One of my instructors told me to lean into my kicking leg while performing my edan ahp chagi's.  I could not believe the difference it made.  I kicked about 5 - 6 inches higher at least.  I mean that leg just pops out of there!  Also, I am more graceful and more powerful.

Amazing.


----------



## JT_the_Ninja (Jul 9, 2007)

Not sure exactly what you mean by "lean into your kicking leg." Mind a clarification?

The best way to get height for a jump front kick, though, is to bend your knees. Bring your back-leg knee up to your chest (with the other knee bent already), and then bring the kicking knee up and _kick_. The higher you can get your back foot, the higher you'll go. You can visualize it like climbing stairs, though the physics are quite different. 

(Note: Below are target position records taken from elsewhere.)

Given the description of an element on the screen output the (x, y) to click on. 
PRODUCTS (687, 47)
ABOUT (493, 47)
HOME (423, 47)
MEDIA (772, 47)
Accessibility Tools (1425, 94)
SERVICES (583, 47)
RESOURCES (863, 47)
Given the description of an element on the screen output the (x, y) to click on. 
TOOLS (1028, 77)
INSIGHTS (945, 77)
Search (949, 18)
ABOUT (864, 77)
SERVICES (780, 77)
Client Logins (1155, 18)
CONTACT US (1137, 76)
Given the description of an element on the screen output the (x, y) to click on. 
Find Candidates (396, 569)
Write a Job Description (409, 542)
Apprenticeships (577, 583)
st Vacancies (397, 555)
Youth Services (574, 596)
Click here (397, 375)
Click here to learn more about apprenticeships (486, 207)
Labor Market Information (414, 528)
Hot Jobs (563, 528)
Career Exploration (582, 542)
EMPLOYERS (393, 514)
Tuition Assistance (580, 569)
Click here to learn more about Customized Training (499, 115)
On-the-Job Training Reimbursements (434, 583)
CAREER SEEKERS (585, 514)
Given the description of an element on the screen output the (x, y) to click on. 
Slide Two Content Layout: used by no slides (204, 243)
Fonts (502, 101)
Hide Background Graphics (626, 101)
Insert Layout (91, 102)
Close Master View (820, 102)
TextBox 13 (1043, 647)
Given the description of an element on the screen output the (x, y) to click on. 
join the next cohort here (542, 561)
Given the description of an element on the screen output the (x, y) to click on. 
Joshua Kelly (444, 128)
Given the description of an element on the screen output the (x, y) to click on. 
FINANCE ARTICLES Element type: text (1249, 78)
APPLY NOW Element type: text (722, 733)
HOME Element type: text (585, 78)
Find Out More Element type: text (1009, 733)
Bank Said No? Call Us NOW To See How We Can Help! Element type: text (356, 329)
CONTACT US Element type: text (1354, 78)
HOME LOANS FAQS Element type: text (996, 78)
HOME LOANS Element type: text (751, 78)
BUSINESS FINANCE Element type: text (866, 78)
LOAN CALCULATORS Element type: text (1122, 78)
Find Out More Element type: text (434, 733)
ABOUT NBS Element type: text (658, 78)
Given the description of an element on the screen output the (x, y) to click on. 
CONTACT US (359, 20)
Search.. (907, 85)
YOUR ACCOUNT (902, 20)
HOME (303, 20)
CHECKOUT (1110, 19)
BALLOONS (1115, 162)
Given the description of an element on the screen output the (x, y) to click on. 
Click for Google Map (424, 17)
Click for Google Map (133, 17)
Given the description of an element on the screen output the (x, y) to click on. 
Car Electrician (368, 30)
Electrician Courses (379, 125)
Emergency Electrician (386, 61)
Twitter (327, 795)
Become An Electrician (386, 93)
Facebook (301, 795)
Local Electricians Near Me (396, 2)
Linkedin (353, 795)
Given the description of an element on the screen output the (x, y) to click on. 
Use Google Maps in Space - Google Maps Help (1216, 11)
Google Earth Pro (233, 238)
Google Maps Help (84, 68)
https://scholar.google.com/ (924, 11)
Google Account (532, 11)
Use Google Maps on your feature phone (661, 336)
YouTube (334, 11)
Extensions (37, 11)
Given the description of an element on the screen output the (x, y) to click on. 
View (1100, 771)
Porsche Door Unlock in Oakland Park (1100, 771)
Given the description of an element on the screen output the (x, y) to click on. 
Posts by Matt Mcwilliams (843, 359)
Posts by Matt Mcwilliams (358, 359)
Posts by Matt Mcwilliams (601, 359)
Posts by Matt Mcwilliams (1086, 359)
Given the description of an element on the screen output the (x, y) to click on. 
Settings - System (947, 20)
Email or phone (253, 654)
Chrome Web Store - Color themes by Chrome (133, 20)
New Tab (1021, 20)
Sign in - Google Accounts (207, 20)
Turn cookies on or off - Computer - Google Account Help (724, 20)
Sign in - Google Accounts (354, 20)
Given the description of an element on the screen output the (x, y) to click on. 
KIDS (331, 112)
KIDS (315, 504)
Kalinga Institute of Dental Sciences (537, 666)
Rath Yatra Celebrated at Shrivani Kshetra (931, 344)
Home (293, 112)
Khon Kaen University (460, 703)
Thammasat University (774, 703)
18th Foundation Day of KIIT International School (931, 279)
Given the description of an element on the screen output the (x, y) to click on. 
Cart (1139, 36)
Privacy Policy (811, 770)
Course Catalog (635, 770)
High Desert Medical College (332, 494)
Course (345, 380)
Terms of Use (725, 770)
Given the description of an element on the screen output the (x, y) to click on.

To make this faster, make sure your stance is low enough, and that your feet aren't so wide apart, that bringing your knee up to your chest isn't as far a distance as otherwise.


----------



## Lynne (Jul 9, 2007)

Thanks for the tips, JT 

By leaning into the kicking leg, my instructor meant for me to bend it a bit more (as you stated) but also lean forward a little.  It made quite a difference.

Previously, I had used a perfectly stiff upright posture.


----------



## Kacey (Jul 9, 2007)

Relaxation is the key to lots of techniques - they should flow, not be forced, in most instances.


----------



## JT_the_Ninja (Jul 9, 2007)

Kacey said:


> Relaxation is the key to lots of techniques - they should flow, not be forced, in most instances.



I second that. One of the things you'll learn as you learn higher forms, especially passai/palche so and deh, is that you must be relaxed up until the strike/block lands, so that you have freedom of movement.


----------